CPU value 0.5 is equivalent to 500m equivalent to 0.1 Vcpu in cloud-platforms Memory value 256Mi (mebi-byte) is equivalent to 1024 * 1024 bytes.

note, Mi != Mb as Mb = 1000 * 1000 bytes, whereas Mi = 1024 * 1024 bytes. This is the same for Ki, Gi, etc.

to override the default values, we can define resource requirement in our pod definition file.

apiVersion: v1
kind: Pod
metadata:
  name: my-app
spec:
  containers:
    - image: my-app-image
      name: my-app
      resources:
        requests:
          memory "1Gi"
          cpu: 1

we can also set limits to our pod. this can be done by setting up the limits object in our pod definition file.

apiVersion: v1
kind: Pod
metadata:
  name: my-app
spec:
  containers:
    - image: my-app-image
      name: my-app
      resources:
        requests:
          memory "1Gi"
          cpu: 1
        limits:
          memory: "2Gi"
          cpu: 2

if a pod tries to consume more CPU than the given limits, kubernets will throttle the CPU, but, if a pod tries to consume more memory than the limits, kubernetes won’t terminate. but, if it happens often, kubernetes will terminate it.

taints & tolerations

taints and tolerants are a mechanism to restrict on which pod can be scheduled on a node.

suppose, we have Node #1, where we want to schedule Pod 1 if required and ignore other pods:

  1. set taints on node: add a taint in the Node #1, limiting pods with the specipic tolerance kubectl taint nodes NODE_NAME KEY=VALUE:TAINT_EFFECT NODE_NAME : name of the node KEY=VALUE : an identification entity to be put as tolerance TAINT_EFFECT:
  • NoSchedule
  • PreferNoSchedule
  • NoExecute

example: kubectl taint nodes node1 app=blue:NoSchedule

  1. set tolerance on pods: add tolerance to the pods which we want to give access to run within Node #1
apiVersion: v1
kind: Pod
metadata:
  name: my-app
spec:
  containers:
    - image: my-app-image
      name: my-app
  tolerations:
    - key: "app"
      operator: "Equal"
      value: "blue"
      effect: "NoSchedule"

now the my-app is allowed to be scheduled on node1, but it doesn’t necessarily restrict the my-app to node1. it can still be scheduled on other nodes, but while scheduling pods on node1, the kubernetes scheduler, will only schedule nodes which are tolerant to the taints. to restrict certain pods to only certain nodes, we have kuberentes affinity

the kubernetes scheduler, by default, doesn’t schedule any pods in the master node because of the default taint applied on the master node. we can change this behaviour by updating the taints, but it’s generally not a good practice to alter that behaviour.

node selectors

node selectors are used to set limitations on pod to be placed only in selected nodes. suppose, we have 3 nodes, out of which Node #1 is the powerful.

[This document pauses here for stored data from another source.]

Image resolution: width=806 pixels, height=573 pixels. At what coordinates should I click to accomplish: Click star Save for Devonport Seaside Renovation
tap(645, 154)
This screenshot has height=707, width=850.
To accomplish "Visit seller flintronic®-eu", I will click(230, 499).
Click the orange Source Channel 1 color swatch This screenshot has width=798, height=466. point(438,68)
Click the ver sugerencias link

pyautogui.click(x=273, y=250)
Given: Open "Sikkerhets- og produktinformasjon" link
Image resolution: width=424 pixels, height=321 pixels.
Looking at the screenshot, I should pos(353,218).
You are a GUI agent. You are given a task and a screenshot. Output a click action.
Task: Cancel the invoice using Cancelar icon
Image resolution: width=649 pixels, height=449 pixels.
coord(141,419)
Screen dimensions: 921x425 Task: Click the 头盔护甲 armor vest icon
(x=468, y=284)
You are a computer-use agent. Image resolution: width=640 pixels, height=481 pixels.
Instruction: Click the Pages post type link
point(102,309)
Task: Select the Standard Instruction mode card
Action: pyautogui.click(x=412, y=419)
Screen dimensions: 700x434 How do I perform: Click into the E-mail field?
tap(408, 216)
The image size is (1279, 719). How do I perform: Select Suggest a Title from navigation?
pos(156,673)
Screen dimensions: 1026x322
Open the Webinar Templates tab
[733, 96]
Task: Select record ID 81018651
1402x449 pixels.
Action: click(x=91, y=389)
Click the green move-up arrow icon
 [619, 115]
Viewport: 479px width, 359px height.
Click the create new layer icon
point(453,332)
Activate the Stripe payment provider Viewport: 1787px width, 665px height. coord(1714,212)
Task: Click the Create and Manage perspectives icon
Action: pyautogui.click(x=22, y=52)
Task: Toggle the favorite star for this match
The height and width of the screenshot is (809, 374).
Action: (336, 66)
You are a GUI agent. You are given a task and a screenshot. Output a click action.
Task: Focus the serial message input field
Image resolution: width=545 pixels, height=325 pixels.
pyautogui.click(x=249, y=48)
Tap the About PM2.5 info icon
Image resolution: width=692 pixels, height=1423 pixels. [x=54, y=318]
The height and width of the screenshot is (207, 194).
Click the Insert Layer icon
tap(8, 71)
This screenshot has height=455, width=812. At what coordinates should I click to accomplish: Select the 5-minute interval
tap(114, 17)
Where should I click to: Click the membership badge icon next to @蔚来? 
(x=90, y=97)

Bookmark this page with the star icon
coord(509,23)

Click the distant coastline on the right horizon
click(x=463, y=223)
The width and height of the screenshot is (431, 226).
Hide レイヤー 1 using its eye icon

Now, if we want to set the Pod #1 in Node #1, we can either use node selector or node affinity.

node selector is a simpler approach, were we have a straight forward assigning of the specific pod to specific node. to add a nodeselector to the pod, we can add the nodeSelector syntax.

nodeSelector:
  size: Large

here, size:Large acts a label to identify on which node to be used as placement. for this to work, a node should have already assigned the given key-value label. if, we were to assign key-value pair to a node, we can use the command: kubectl label nodes node-1 size=large this command will create a label of size:large on node-1 node.

but, node selector can only work if we have a single label and selector. what if we had multiple lables and multiple selectors with complex expression to define the placement? this is where node-affinity comes into action.

node affinity

ensure pods are hosted on particular node. but this allows us to provide advanced expressions to limit pods placement in the cluster. an equivalent example of nodeSelector where the pods will be only deployed to nodes with the size: Large labels:

affinity:
  nodeAffinity:
    requiredDuringSchedulingIgnoreDuringExecution:
      nodeSelectorTerms:
        - matchExpressions:
          - key: size
          operator: In
          values:
           - Large

now, if we want to add our pod to either Large or Medium nodes, we can just add the - Medium item in the values.

requiredDuringSchedulingIgnoreDuringExecution is a type of nodeAffinity that represents the lifecycle of the pod. splitting this results in: requiredDuringScheduling & ignoreDuringExecution. it means while scheduling pods in the nodes, it will require the given labels, but during execution, if someone changes the labels, it won’t have impact on already scheduled nodes.

in total nodeAffinity has three types:

  • requiredDuringSchedulingIgnoreDuringExecution
  • preferredDuringSchedulingIgnoreDuringExecution
  • requiredDuringSchedulingRequiredDuringExecution